* ASSIGNMENT
The records that follow must be transcribed in full, without any change.

* Stored data
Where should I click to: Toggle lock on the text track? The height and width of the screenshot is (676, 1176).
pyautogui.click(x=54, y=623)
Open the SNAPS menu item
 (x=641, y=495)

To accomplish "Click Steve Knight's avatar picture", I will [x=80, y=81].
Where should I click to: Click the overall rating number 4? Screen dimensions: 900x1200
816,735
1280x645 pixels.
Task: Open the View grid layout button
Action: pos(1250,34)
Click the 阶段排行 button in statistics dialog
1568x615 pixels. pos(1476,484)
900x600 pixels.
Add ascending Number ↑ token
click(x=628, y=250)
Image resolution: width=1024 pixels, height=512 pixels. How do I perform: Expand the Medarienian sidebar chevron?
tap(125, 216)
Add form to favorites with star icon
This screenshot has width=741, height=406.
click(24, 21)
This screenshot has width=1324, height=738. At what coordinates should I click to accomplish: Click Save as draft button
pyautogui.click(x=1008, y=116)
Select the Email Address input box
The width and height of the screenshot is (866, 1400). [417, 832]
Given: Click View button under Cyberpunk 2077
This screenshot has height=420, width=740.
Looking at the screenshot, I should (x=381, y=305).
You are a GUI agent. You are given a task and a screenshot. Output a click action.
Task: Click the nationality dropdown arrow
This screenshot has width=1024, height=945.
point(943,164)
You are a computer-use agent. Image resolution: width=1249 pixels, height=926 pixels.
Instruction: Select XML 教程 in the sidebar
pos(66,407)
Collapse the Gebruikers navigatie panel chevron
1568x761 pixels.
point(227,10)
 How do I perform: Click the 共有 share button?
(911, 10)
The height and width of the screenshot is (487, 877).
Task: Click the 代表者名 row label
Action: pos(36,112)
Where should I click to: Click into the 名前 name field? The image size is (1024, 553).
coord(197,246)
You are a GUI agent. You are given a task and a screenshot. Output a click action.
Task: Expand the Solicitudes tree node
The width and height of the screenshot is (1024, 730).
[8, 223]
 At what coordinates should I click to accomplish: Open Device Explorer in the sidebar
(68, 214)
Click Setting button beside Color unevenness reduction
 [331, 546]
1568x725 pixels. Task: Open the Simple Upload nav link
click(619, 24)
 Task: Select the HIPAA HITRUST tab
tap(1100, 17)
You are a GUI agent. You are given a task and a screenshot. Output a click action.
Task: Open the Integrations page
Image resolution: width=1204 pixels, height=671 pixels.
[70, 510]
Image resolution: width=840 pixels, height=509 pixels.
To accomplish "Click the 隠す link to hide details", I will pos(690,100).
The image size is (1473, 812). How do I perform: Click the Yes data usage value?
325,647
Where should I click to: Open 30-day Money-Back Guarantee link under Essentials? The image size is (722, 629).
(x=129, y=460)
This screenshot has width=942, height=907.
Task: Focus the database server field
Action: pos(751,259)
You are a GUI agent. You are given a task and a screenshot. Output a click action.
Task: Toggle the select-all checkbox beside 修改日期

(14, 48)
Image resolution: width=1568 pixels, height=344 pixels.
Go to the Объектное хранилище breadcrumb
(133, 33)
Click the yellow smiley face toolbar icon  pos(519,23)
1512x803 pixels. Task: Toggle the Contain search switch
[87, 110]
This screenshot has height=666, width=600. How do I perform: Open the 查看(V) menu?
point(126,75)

* FINISHED TASK
Where should I click to: Toggle lock on the text track? The height and width of the screenshot is (676, 1176).
pyautogui.click(x=54, y=623)
Open the SNAPS menu item
 (x=641, y=495)

To accomplish "Click Steve Knight's avatar picture", I will [x=80, y=81].
Where should I click to: Click the overall rating number 4? Screen dimensions: 900x1200
816,735
1280x645 pixels.
Task: Open the View grid layout button
Action: pos(1250,34)
Click the 阶段排行 button in statistics dialog
1568x615 pixels. pos(1476,484)
900x600 pixels.
Add ascending Number ↑ token
click(x=628, y=250)
Image resolution: width=1024 pixels, height=512 pixels. How do I perform: Expand the Medarienian sidebar chevron?
tap(125, 216)
Add form to favorites with star icon
This screenshot has width=741, height=406.
click(24, 21)
This screenshot has width=1324, height=738. At what coordinates should I click to accomplish: Click Save as draft button
pyautogui.click(x=1008, y=116)
Select the Email Address input box
The width and height of the screenshot is (866, 1400). [417, 832]
Given: Click View button under Cyberpunk 2077
This screenshot has height=420, width=740.
Looking at the screenshot, I should (x=381, y=305).
You are a GUI agent. You are given a task and a screenshot. Output a click action.
Task: Click the nationality dropdown arrow
This screenshot has width=1024, height=945.
point(943,164)
You are a computer-use agent. Image resolution: width=1249 pixels, height=926 pixels.
Instruction: Select XML 教程 in the sidebar
pos(66,407)
Collapse the Gebruikers navigatie panel chevron
1568x761 pixels.
point(227,10)
 How do I perform: Click the 共有 share button?
(911, 10)
The height and width of the screenshot is (487, 877).
Task: Click the 代表者名 row label
Action: pos(36,112)
Where should I click to: Click into the 名前 name field? The image size is (1024, 553).
coord(197,246)
You are a GUI agent. You are given a task and a screenshot. Output a click action.
Task: Expand the Solicitudes tree node
The width and height of the screenshot is (1024, 730).
[8, 223]
 At what coordinates should I click to accomplish: Open Device Explorer in the sidebar
(68, 214)
Click Setting button beside Color unevenness reduction
 [331, 546]
1568x725 pixels. Task: Open the Simple Upload nav link
click(619, 24)
 Task: Select the HIPAA HITRUST tab
tap(1100, 17)
You are a GUI agent. You are given a task and a screenshot. Output a click action.
Task: Open the Integrations page
Image resolution: width=1204 pixels, height=671 pixels.
[70, 510]
Image resolution: width=840 pixels, height=509 pixels.
To accomplish "Click the 隠す link to hide details", I will pos(690,100).
The image size is (1473, 812). How do I perform: Click the Yes data usage value?
325,647
Where should I click to: Open 30-day Money-Back Guarantee link under Essentials? The image size is (722, 629).
(x=129, y=460)
This screenshot has width=942, height=907.
Task: Focus the database server field
Action: pos(751,259)
You are a GUI agent. You are given a task and a screenshot. Output a click action.
Task: Toggle the select-all checkbox beside 修改日期

(14, 48)
Image resolution: width=1568 pixels, height=344 pixels.
Go to the Объектное хранилище breadcrumb
(133, 33)
Click the yellow smiley face toolbar icon  pos(519,23)
1512x803 pixels. Task: Toggle the Contain search switch
[87, 110]
This screenshot has height=666, width=600. How do I perform: Open the 查看(V) menu?
point(126,75)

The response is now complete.